Music Reviews
Ceremony

Ceremony

Still, Nothing Moves You

Bridge Nine

If Still, Nothing Moves You, California hardcore band Ceremony’s full length Bridge Nine Records release, doesn’t give you a serious jolt then you may not have a pulse. I’m not saying that you have to love it, or even be able to tolerate its blistering onslaught, but this album’s intense fury is impossible to ignore.

A quiet, slow build up on the opening track, “Dead Moon in California (Midnight in Solitude),” teases you into turning up the volume so that when the hammer finally falls – as the song segues into the wild musical anarchy of “The Difference Between Looking and Seeing” – it falls heavy, and it falls LOUD! For the following 21 minutes, the incessant madness of guitar, bass, and drums combined with the violent spewing of vocalist Ross Farrar will shock you into submission. “He-God Has Favored Our Undertakings” is perhaps the most vicious song I’ve heard in a while. Crank it up, and read the lyrics. You’ll feel your lips pull back, your teeth grind themselves into a powder, and eyebrows stand on edge. These songs will pound the inside of your brain… in a good way.

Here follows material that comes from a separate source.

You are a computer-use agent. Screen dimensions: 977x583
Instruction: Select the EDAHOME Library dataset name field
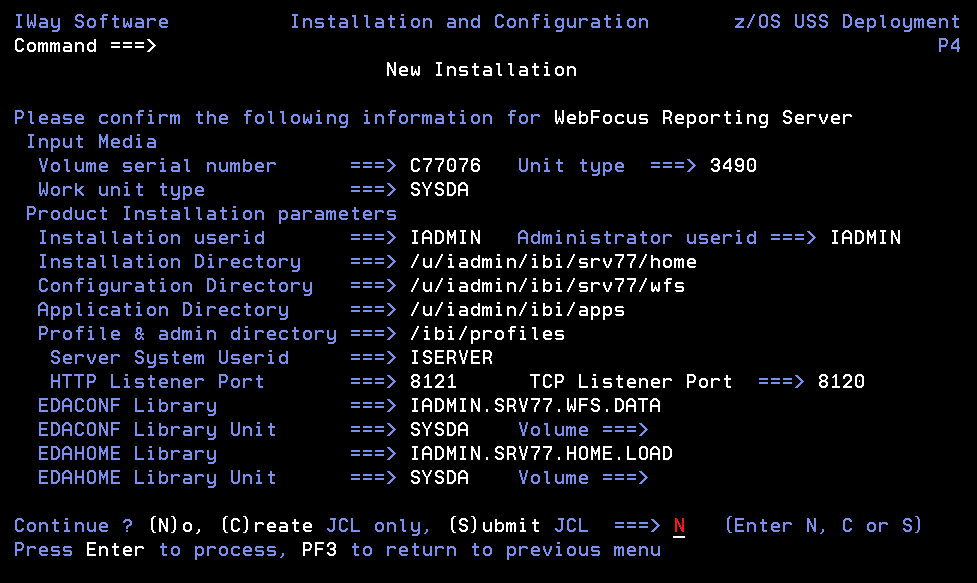[541, 453]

The band cites some odd influences: Tom Waits, Joy Division, Pink Floyd. I hear none of these, but the fact that buried beneath this fine hardcore lies a foundation of a broader musical influence draws me into it all even deeper. The influences that I hear are Black Flag, Dead Kennedys, Suicidal Tendencies, and a little bit of Danzig on the moodier tracks like “Fading Sounds of Your Life.”

Strap yourself in before pressing play on the best hardcore record you’ll hear all year!